Break up with Your Wall Street Credit Card

This article was originally published on 2/12/10 in YES! Magazine.

It was over a year ago that the Federal Reserve issued new credit card rules to protect consumers. Finally, on February 22nd, some of these new consumer protections will begin to go into effect.

But beware. The big credit card companies, wizards of fine print, will attempt to play some new games. You should watch your mail carefully for new terms on your existing credit card. Big card companies are raising minimum payments, lowering card limits, and raising interest rates.

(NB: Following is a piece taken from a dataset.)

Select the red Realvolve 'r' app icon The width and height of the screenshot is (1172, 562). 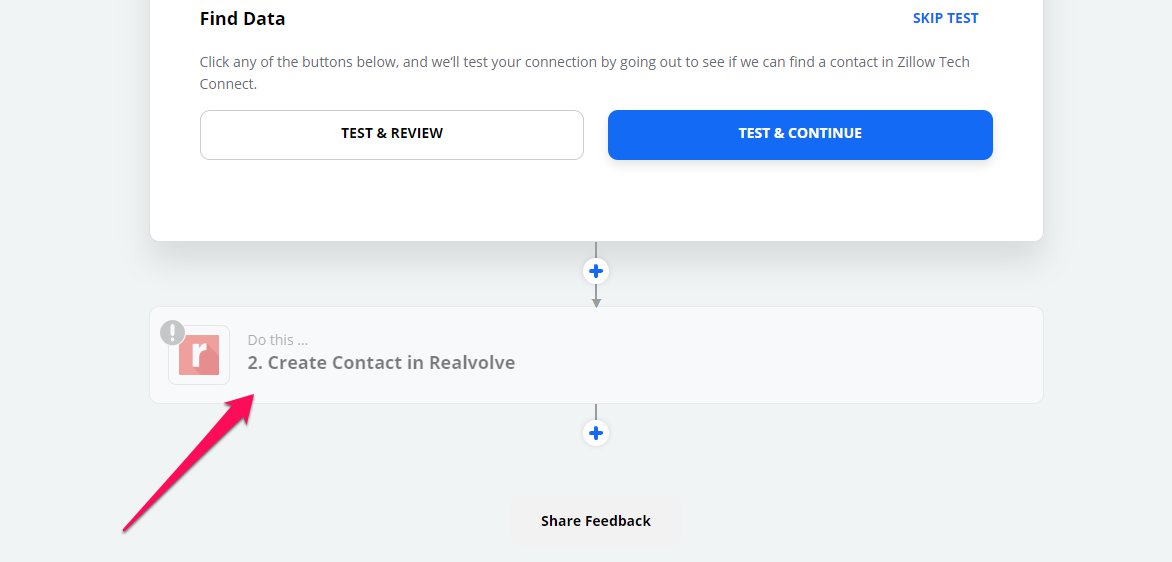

With Valentines Day approaching, it may be time to re-evaluate your relationship. Do you feel a warm fuzzy attachment to your credit card?

No? You feel abused? Legalistic fine print? Hidden fees? Interest rate hikes? Whopper late fees?

So why do you keep going back? We understand you may need a credit card. But why do you keep forking over your hard-earned labor to Citigroup, Bank of America and the other Wall Street banks that drove our economy off a cliff? Why don’t you move your borrowing?

There is a national movement to “Move Your Money” out of the reckless institutions that trashed our economy. People who want to strengthen the real economy are taking their deposits to community banks and credit unions.

A local lending institution might be the place to also get your new credit card. Stacy Mitchell from the Institute for Local Self-Reliance writes, “About three quarters of community banks and just over half of credit unions offer credit cards. Unlike big banks, these smaller institutions generally do not view their credit cards as major profit centers, but rather as a service for customers.”

A study by the Pew Charitable Trust found that these local issuers typically have lower interest rates, smaller penalties, and “fewer dangers associated with unfair or deceptive practices.”

Just remember, some local banks still use the big guys to handle their accounts, so ask around.

Happy Valentines Day!

Chuck Collins is a senior scholar at the Institute for Policy Studies where he directs the Program on Inequality and the Common Good (www.ips-dc.org/inequality). He is co-author, with Mary Wright, of The Moral Measure of the Economy.